* PROMPT *
Examine each line of the listing below. Copy those in which the string "pixels" appears.

[Opening RECORDS TO PROCESS section]

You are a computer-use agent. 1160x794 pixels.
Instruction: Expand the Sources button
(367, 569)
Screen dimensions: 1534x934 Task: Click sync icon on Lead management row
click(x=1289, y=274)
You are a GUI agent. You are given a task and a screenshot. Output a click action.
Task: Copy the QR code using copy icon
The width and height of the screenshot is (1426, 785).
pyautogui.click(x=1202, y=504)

[Closing RECORDS TO PROCESS section]
[Opening RECORDS TO PROCESS section]

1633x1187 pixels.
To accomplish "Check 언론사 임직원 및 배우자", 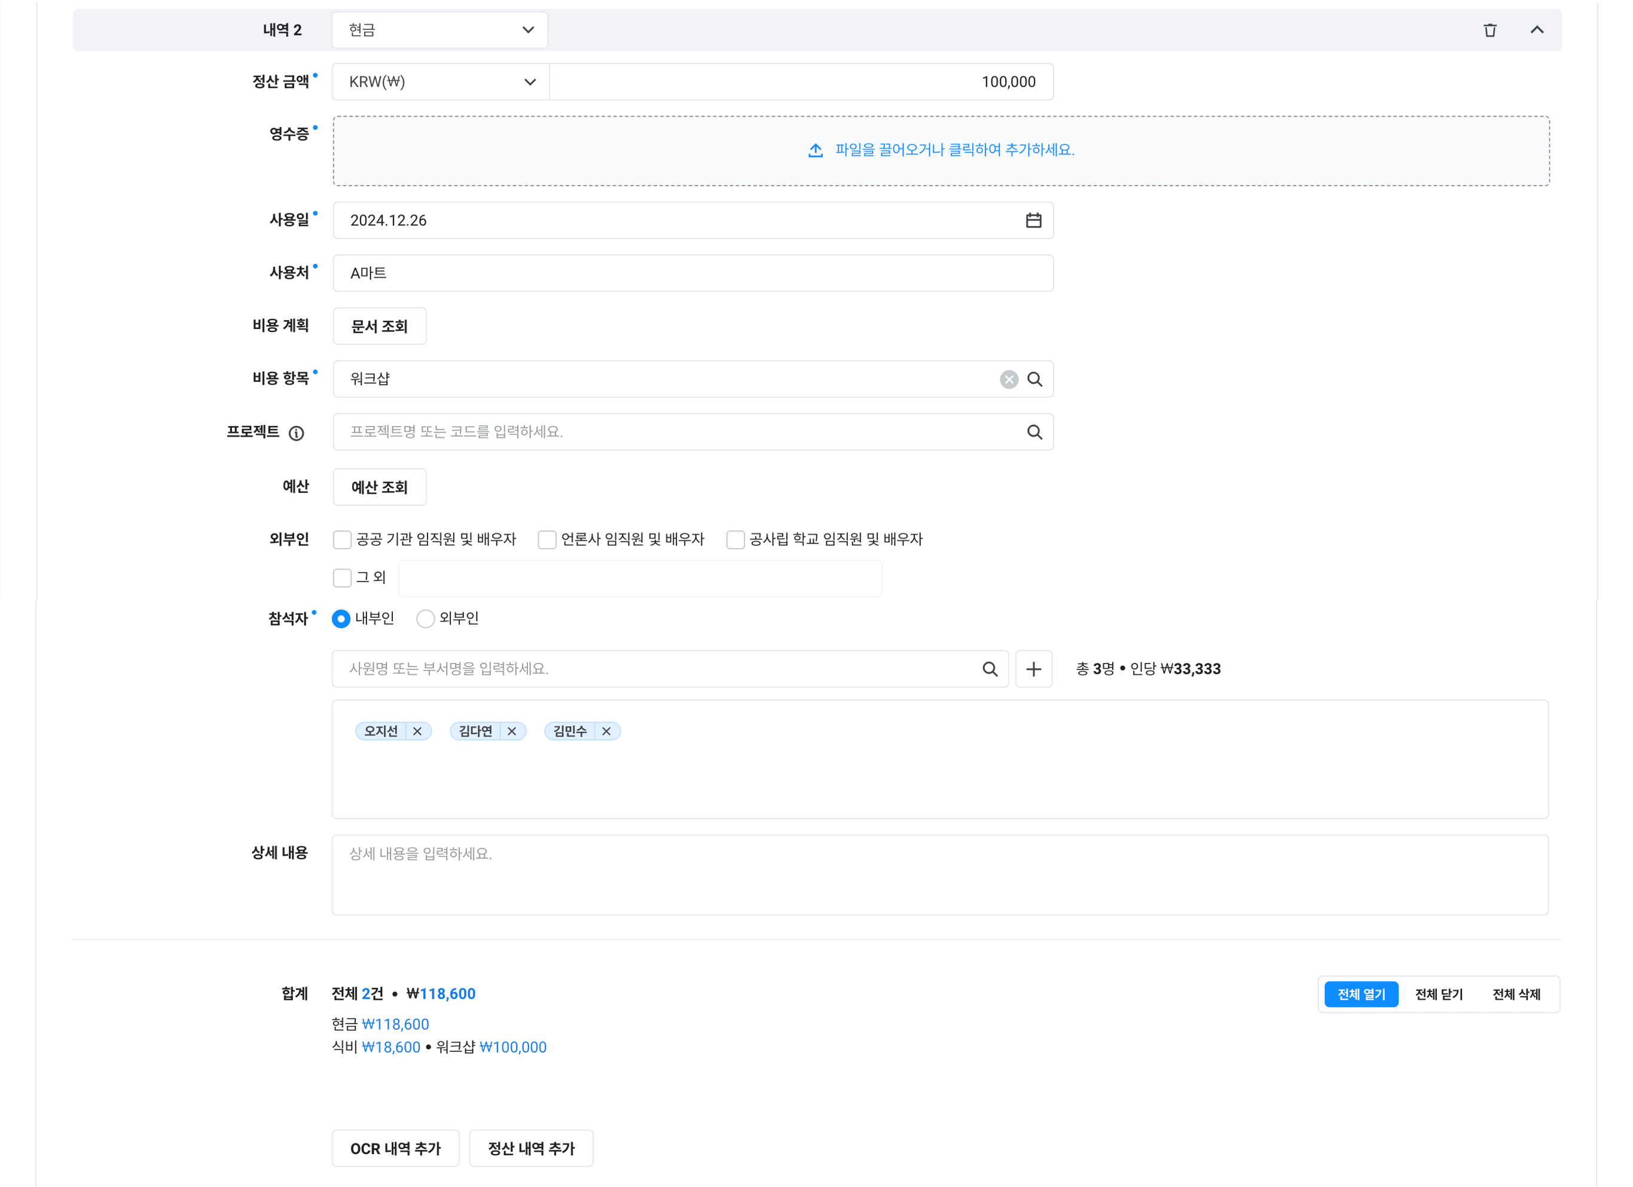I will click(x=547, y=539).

[Closing RECORDS TO PROCESS section]
[Opening RECORDS TO PROCESS section]

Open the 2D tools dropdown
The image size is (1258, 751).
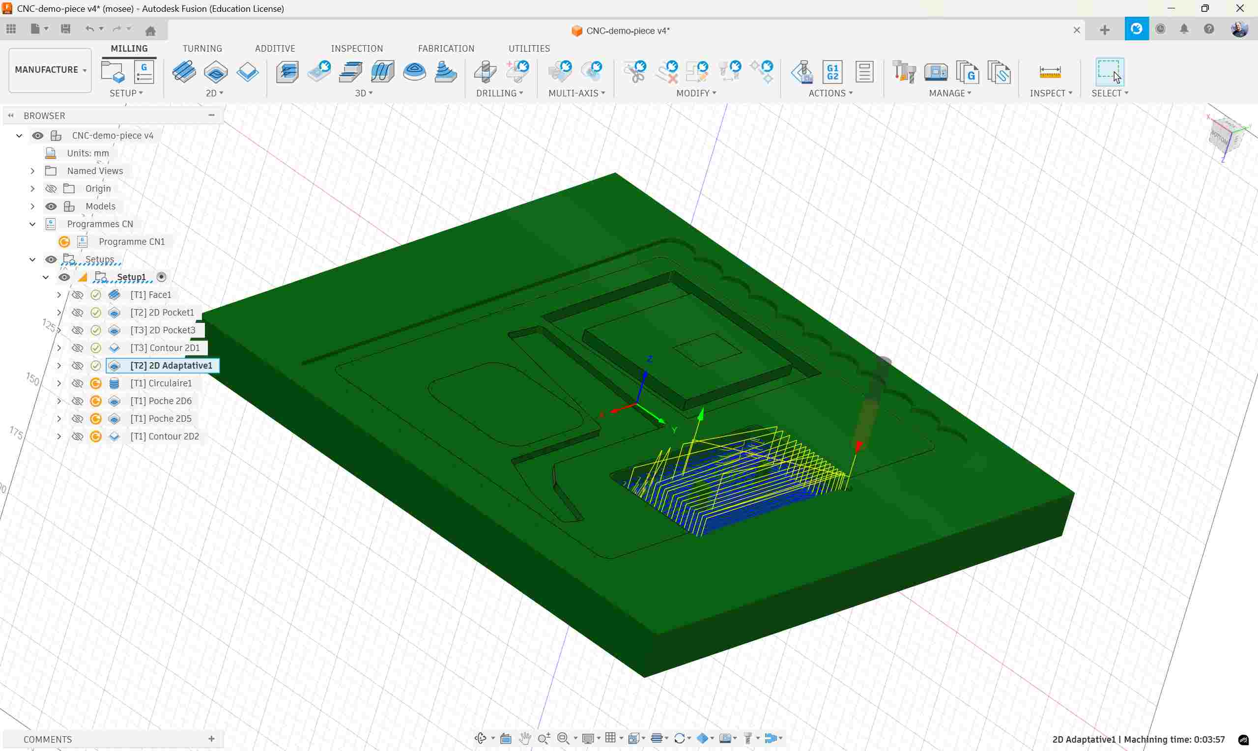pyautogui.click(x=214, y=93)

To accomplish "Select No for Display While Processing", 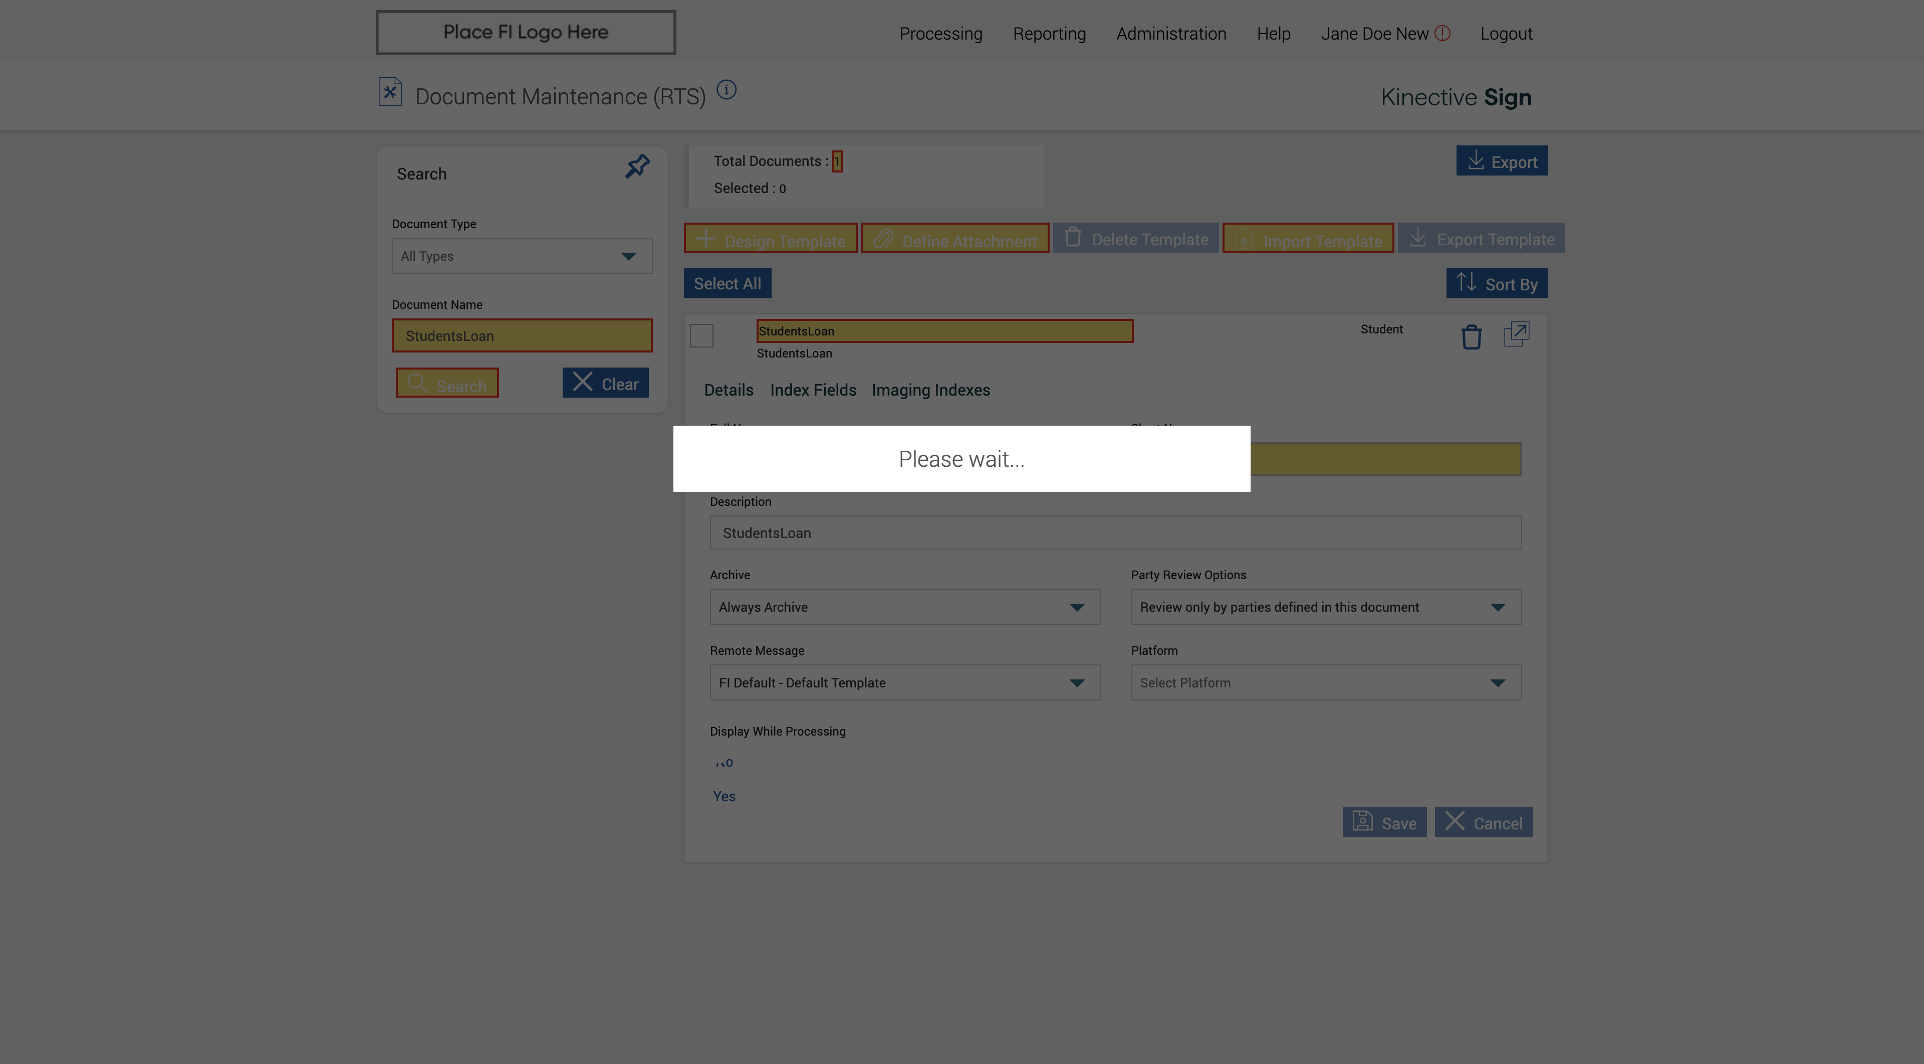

[Closing RECORDS TO PROCESS section]

* OUTPUT OF THE EXERCISE *
You are a computer-use agent. 1160x794 pixels.
1633x1187 pixels.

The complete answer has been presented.